The goal of any research paper, whether it is advancing an argument or not, is to inform. Research papers are primarily vehicles for conveying information, so quality research and credible sources are essential.
It is important to keep in mind that papers of this length and complexity should be written as part of a process and as a series of drafts. In other words, the expectation that a research paper can simply be hammered out in a single session, even an early draft, is unrealistic.
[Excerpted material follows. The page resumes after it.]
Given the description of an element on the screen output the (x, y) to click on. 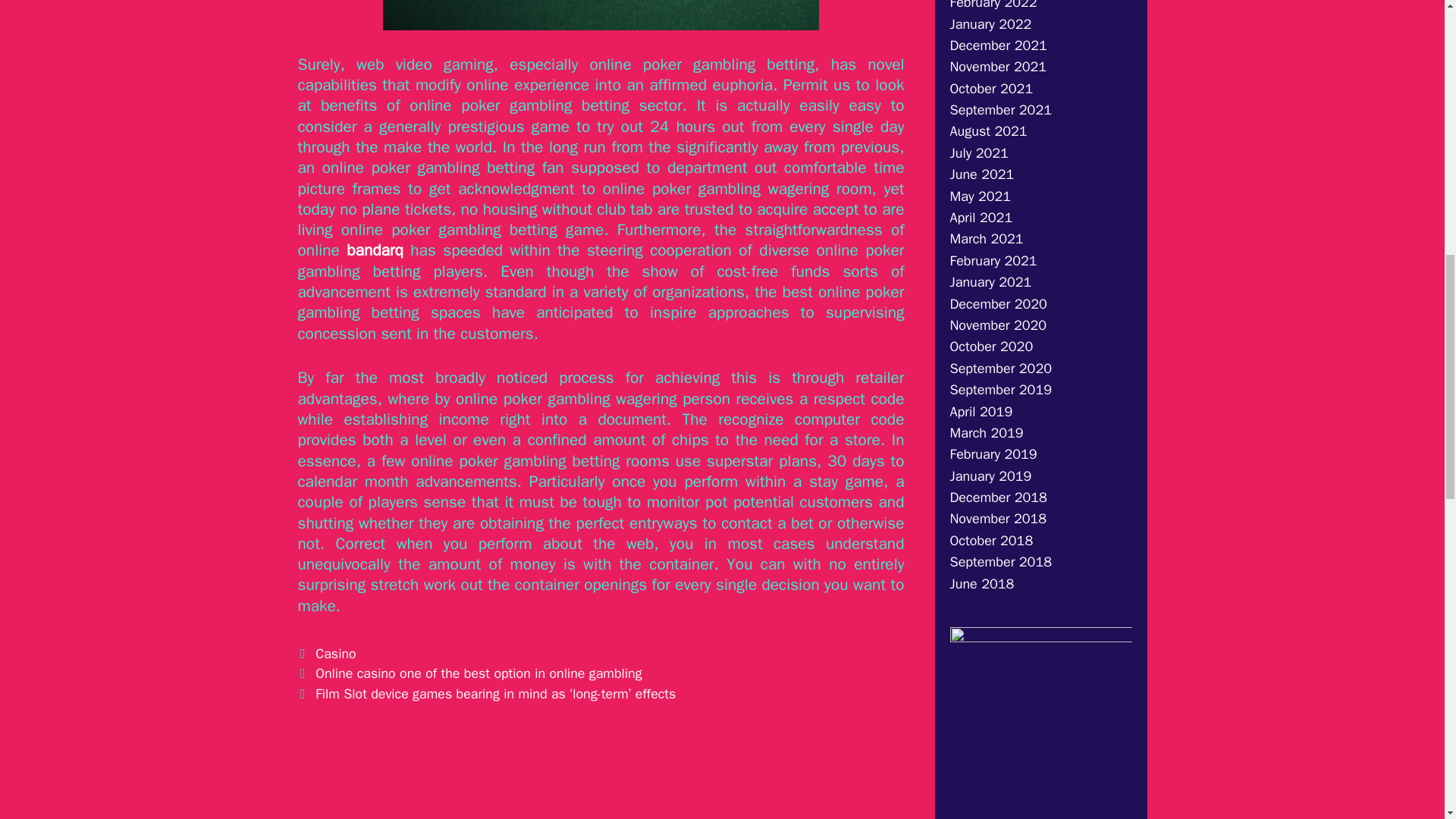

Effective research papers progress through a series of stages that include
- topic selection, which involves identifying a topic, testing the topic (initial, quick review of available information), revising or narrowing the topic, brainstorming potential sources and research strategies/tools, and selecting potential search terms;
- research, gathering information from different kinds of sources/media through different research tools, assessing the credibility of the sources, cross checking the information for accuracy, and keeping track of where the information comes from through effective, accurate works cited page entries, parenthetical citations;
- drafting, organizing your research into a structure that facilitates communicating that information to your reader, deciding what information to include and what to exclude, determining your thesis/claim if your assignment calls for it, grouping like research into sections organized around reasons (if you have a claim) or topic sentences, and integrating your quotes and paraphrases with accurate attributions and parenthetical citations;
- revision, gathering feedback on your work, editing for sentence level errors (punctuation, grammar, language, etc.), reviewing use of research for accuracy and MLA style, assessing the structure of the paper for effectiveness, determining if the requirements of the assignment have been met, and making changes as needed.